6.2 Adding doses (lower-than-planned minimum dose or intermediate doses)

If additional doses may be introduced, sponsors should explain transition conditions and simulate the impact. If details are not fixed, set tentative doses and simulate both cases where the added dose could be selected as MTD and where it should not be selected.

6.3 Changing dosing interval or schedule

If dosing interval/schedule may change, sponsors should describe the change, mitigation measures, and simulate the impact; suggested approaches include terminating escalation and restarting from the starting dose, or suspending escalation and treating the new regimen as an additional dose.

6.4 Backfill cohorts

If backfilling is planned and DLT information from backfill participants feeds escalation decisions, the settings and their impact on operating characteristics should be evaluated by simulation; variability in actual backfill sample size should be reflected in simulation assumptions.

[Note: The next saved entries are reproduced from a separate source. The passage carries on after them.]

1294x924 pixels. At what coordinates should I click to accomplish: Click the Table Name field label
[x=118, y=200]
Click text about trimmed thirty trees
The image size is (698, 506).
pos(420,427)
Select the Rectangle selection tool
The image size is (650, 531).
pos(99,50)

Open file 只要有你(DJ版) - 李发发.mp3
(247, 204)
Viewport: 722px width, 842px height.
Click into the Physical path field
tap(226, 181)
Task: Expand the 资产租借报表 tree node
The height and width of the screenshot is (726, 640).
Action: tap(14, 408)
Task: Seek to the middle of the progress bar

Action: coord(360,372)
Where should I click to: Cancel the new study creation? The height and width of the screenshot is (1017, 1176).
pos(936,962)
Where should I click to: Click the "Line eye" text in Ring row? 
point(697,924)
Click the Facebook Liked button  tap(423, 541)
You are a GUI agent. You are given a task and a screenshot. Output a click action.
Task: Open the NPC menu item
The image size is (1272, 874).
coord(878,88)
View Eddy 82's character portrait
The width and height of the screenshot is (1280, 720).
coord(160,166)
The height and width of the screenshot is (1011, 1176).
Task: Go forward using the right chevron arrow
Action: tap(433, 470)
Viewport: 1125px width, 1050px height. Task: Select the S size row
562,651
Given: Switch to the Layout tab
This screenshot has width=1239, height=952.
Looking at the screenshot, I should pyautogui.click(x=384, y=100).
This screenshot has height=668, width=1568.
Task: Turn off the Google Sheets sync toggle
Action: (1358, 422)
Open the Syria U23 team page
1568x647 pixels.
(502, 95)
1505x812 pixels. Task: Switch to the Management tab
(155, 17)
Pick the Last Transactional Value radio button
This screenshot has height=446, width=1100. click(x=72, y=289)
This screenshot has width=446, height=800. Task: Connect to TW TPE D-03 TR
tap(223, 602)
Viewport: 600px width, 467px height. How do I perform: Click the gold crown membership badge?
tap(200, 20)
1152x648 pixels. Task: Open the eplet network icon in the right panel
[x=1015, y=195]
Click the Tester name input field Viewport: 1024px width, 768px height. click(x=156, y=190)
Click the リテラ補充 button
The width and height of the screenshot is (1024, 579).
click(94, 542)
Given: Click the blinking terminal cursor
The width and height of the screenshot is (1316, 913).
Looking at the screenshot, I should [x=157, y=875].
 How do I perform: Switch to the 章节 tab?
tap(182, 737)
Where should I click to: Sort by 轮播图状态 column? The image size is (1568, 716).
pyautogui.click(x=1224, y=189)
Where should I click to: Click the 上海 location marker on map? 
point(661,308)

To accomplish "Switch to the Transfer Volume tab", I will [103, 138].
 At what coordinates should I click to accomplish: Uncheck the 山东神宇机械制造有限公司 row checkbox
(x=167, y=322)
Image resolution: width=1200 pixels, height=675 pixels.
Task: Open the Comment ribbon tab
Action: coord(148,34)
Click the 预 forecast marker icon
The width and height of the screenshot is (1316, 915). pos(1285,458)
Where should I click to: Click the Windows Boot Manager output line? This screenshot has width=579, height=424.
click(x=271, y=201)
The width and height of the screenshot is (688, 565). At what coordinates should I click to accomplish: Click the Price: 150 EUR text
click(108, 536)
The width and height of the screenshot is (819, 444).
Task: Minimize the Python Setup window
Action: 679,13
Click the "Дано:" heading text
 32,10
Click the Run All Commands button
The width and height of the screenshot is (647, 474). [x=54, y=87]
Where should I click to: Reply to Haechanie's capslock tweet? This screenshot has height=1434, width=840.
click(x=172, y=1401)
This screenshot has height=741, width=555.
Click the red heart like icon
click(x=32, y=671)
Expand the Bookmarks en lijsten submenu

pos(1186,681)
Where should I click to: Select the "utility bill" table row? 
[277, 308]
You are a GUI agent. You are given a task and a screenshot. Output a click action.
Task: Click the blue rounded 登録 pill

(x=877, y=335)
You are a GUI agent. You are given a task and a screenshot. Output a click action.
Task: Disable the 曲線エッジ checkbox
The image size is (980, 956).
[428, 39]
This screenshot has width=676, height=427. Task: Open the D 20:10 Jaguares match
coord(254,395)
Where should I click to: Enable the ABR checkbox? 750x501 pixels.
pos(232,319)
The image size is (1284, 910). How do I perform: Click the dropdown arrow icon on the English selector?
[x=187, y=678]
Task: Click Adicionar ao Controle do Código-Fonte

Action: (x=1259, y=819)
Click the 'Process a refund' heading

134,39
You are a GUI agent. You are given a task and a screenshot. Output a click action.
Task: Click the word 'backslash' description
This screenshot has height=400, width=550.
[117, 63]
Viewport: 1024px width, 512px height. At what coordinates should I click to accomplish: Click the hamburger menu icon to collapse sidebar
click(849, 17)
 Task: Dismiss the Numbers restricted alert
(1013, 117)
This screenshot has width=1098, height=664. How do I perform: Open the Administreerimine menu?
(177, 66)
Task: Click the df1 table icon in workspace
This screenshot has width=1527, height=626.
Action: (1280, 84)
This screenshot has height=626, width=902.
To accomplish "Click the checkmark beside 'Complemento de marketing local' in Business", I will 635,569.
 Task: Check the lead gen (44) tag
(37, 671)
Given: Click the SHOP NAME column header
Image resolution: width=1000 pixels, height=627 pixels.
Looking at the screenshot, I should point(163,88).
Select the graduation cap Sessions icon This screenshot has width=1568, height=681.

6.5 Dose exploration in combination therapy

Even if combination dose-finding details are not fully decided at trial start, the paper recommends evaluating operating characteristics by simulation to the extent possible in advance, and revisiting simulations if the final combination design differs from assumptions. It also highlights the need to consider multiple scenarios when both drugs’ dose/schedule may vary rather than holding one fixed.


7. Practical submission template (what to include in your CTN package)

To align with the paper’s expectations, many sponsors will benefit from including:

  • A concise design specification: dose levels, cohort size rules, escalation/de-escalation/elimination rules, stopping rules, MTD definition and selection procedure.
  • A simulation plan: scenario set (including excessive-toxicity scenarios), number of simulations, decision rules implemented, and any adaptive options simulated (backfill, added doses, schedule change).
  • A standardized results table by scenario showing: MTD selection proportions by dose, average treated by dose, average DLT by dose, and termination probability.
  • A short safety narrative interpreting results through the three key safety questions and explaining any trade-offs versus simpler designs (e.g., 3+3) and risk-mitigation actions.